The biggest priority was balancing the books, with more than 88% agreeing that it was very important or somewhat important for the government to avoid taking on further debt to stimulate the economy. This indicated that if the Budget had not reassured businesses that the government wouldn’t be adding to Crown debt, business confidence would fall further.
The top-ranked items on business leaders’ shopping list for this year’s Budget were a simplified tax system with less red tape, chosen as the number one thing the government could do to create a better business environment. This was followed by a wish for greater investment in infrastructure such as ports, road and rail, and a reduction in the personal tax rate.
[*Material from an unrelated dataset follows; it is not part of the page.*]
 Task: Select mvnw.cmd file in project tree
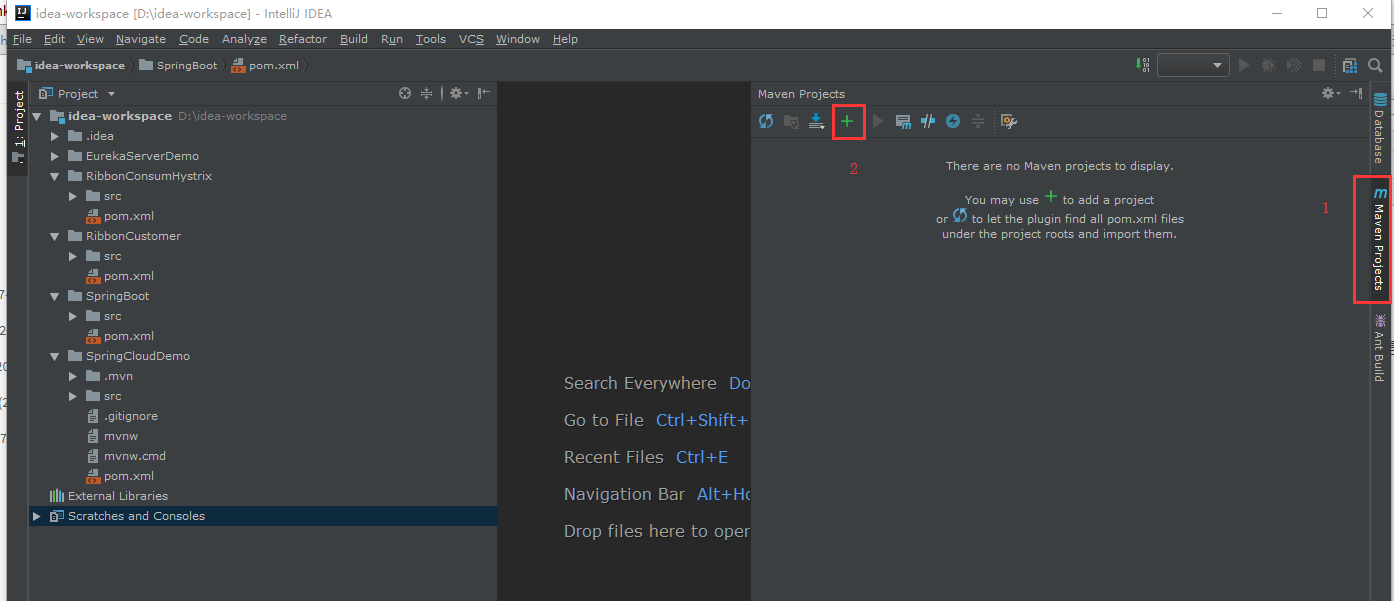click(x=134, y=456)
It’s interesting how strong the sentiment is towards a change in our tax laws. While we always have room for improvement, in comparison with many of our closest trading partners we have one of the more simple and robust business environments in the world. This comes as no surprise though, as it reflects the sentiment that we say at the SME Leap Summit earlier this year, where small and medium businesses told us that they were looking for an easier way to do business. While a simpler business environment is also important to businesses with turnover above five million, they placed greater importance on improving infrastructure.
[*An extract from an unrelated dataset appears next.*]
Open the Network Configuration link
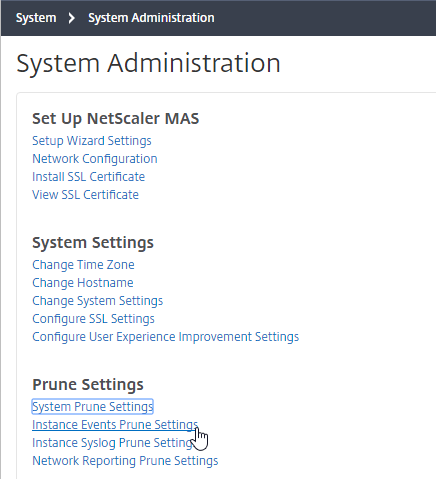 pos(95,159)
Sharp divisions arose between Auckland and the rest of the country on restricting foreign investment. Over 44% of Aucklanders felt the government should do more to encourage foreign investment, while only 26% of people outside Auckland believed the same. Encouraging immigration and reducing barriers to foreign investment were not a priority for respondents, with only four per cent seeing these as the top priority.
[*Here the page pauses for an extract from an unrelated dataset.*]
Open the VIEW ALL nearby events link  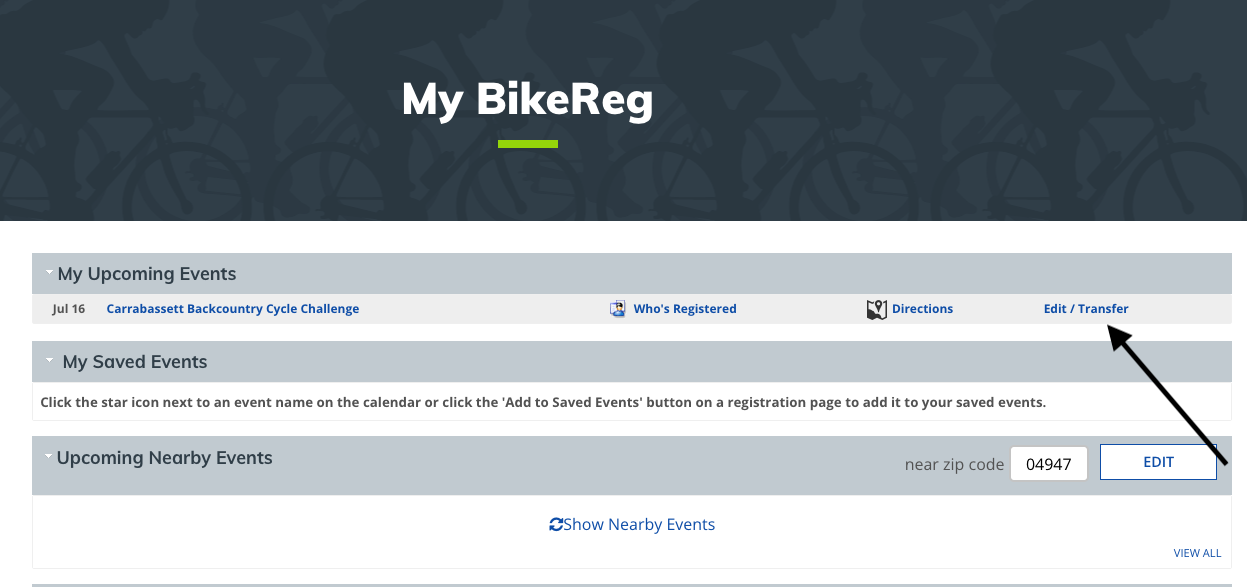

There were also stark differences between New Zealand and Australia when the results were compared with Staples Rodway’s Baker Tilly associate across the ditch, Pitcher Partners. While only 32% of New Zealanders felt our government was managing the economy well, 55% of Australians felt the same about theirs. And while 55% of Kiwi business leaders believed economic growth would decrease following the Budget, only six per cent of Australians had a negative outlook.
When asked about superannuation, more than 80% of respondents agreed that KiwiSaver contributions should be compulsory for all Kiwis. Nearly 70% disagreed with means testing for superannuitants. There was less consensus on raising the age of superannuation, with 59% believing it should rise from age 65 and almost a quarter (24%) strongly opposed.
Despite the pessimism, dairy and housing prices were expected to remain stable, and exports were expected to increase. It’s also notable that while many believed they or their businesses would be negatively affected by the Budget, just 10% of respondents felt the impact would be very significant. Business leaders saw housing and poverty as issues which need to be addressed in the Budget. This was stronger in Auckland where businesses are struggling to attract good employees because of the cost of living. There seems to be an increased understanding that social issues ultimately impact on the productivity of businesses.
Given that the government has assured voters it intends to take a sensible approach to spending, even those businesses with somewhat negative views may find the post-Budget environment rosier than expected, provided the government keeps its assurances.